### INSTRUCTIONS FOR THE TASK
Reproduce the material below verbatim, from its first line through the line containing "coord(11,273)", with that line included.

### DATASET RECORDS
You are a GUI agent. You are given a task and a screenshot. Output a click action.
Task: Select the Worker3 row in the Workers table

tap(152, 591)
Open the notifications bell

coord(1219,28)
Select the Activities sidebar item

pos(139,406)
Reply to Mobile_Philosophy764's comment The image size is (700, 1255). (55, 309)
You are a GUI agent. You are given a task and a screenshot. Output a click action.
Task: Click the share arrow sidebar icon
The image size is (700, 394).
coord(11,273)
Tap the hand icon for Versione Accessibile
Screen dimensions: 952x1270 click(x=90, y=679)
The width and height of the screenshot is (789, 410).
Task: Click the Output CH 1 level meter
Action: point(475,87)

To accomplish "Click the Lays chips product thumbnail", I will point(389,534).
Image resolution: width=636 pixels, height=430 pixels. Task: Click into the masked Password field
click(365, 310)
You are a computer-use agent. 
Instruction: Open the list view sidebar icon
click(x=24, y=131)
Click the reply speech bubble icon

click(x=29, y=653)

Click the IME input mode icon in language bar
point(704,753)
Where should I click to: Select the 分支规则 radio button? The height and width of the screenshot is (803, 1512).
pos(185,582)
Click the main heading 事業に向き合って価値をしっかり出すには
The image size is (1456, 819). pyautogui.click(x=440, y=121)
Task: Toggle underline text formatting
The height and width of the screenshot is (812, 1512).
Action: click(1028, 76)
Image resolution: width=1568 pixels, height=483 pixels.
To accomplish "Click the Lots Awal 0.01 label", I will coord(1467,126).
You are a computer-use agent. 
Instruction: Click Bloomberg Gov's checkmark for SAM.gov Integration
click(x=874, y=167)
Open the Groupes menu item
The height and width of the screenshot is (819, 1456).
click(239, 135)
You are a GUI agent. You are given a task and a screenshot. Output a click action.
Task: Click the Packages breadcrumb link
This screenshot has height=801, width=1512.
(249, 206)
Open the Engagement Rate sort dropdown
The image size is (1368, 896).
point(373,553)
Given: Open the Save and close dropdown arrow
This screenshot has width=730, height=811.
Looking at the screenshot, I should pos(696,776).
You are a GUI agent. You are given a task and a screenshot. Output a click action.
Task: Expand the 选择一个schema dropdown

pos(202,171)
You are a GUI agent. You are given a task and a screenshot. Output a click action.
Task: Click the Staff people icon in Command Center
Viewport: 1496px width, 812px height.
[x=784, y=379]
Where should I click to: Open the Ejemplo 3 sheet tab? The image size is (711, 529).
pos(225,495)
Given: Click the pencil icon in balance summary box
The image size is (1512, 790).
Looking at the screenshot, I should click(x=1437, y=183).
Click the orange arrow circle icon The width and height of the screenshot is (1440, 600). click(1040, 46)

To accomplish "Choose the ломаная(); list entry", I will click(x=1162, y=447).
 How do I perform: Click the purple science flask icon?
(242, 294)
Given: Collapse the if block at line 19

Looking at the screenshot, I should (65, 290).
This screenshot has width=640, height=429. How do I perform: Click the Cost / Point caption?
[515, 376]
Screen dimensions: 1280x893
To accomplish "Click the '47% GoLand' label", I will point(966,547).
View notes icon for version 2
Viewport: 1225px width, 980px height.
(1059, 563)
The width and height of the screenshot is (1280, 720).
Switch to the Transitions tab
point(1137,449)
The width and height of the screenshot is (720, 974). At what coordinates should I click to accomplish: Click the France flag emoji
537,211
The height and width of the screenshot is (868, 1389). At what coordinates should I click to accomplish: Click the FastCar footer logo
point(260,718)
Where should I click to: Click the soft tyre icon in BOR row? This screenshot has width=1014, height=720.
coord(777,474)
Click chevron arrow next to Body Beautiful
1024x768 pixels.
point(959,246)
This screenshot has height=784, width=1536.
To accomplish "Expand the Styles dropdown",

### FINISHED TASK
You are a GUI agent. You are given a task and a screenshot. Output a click action.
Task: Select the Worker3 row in the Workers table

tap(152, 591)
Open the notifications bell

coord(1219,28)
Select the Activities sidebar item

pos(139,406)
Reply to Mobile_Philosophy764's comment The image size is (700, 1255). (55, 309)
You are a GUI agent. You are given a task and a screenshot. Output a click action.
Task: Click the share arrow sidebar icon
The image size is (700, 394).
coord(11,273)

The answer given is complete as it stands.